Ces candidats, et aussi le troisième, ont dû, pour arriver sur l'estrade, jouer des coudes, s'imposer à ceux qui croyaient pouvoir contrôler le choix des candidatures. Le réflexe de sortir les sortants s'est trouvé ainsi désamorcé : les sortants (ou leurs poulains) avaient déjà été évincés.
Mais que les relativement nouveaux aient été écoutés avec espoir et intérêt, cela révèle plus qu'un ajustement à l'offre politique : un désir de rompre avec les comportements qui ont conduit à l'actuel sentiment de désarroi et de déclin, d'en finir avec une gouvernance illisible, au coup par coup selon les occasions, les "urgences" médiatiques... à la demande. Le désaveu subi avant le vote par les principales machines politiques a permis que l'insatisfaction ne s'exprime pas par un vote protestataire mais par un vote de choix, une distribution d'encouragements. Message sorti des urnes adressé à toute la classe politique : nous sommes responsables, soyez-le aussi ! Quelles seront les réponses ?
En sélectionnant les candidats socialistes et UMP, les électeurs ont paru exprimer l'opinion que ceux-ci avaient engagé, du moins indiqué, la clarification attendue : rupture, d'un côté, avec un socialisme platonique, d'intention, et de l'autre, avec un opportunisme habillé de bonnes intentions. Mais le succès du troisième homme semble montrer aussi que l'espérance hésite.

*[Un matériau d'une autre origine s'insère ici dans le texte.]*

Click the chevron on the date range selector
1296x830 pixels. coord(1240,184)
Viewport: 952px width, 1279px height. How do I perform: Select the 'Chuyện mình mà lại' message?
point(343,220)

On mesure les encouragements parce qu'il y a encore bien des efforts à faire pour aboutir à une recomposition et à une rationalisation du système politique, on place le bloc centriste en pierre d'attente pour la poursuite du chantier.
A droite, il y a eu clairement une réaffirmation identitaire à l'opposé de la pratique floue de Jacques Chirac. Cela a eu l'effet d'une provocation, suscitant polémiques et suspicions. Cela n'a pas empêché, au contraire, Nicolas Sarkozy de mobiliser les siens, mais cela l'expose maintenant au danger de ne guère mobiliser au-delà d'une droite libérée de sa frustration. Ses efforts de désenclavement ont jusqu'à présent été surtout rhétoriques (Jean Jaurès, Guy Moquet...).
Montrer que la réaction antidémagogique qu'il incarne ne conduit pas nécessairement à un programme pour le CAC 40 et les grands patrimoines, c'est une tout autre affaire. La droite française n'a pas seulement à se réaffirmer mais à surmonter un déficit de légitimité qui est depuis longtemps son handicap foncier. On mesurera peut-être la difficulté dès le second tour, en tout cas à l'épreuve du pouvoir, s'il y a lieu.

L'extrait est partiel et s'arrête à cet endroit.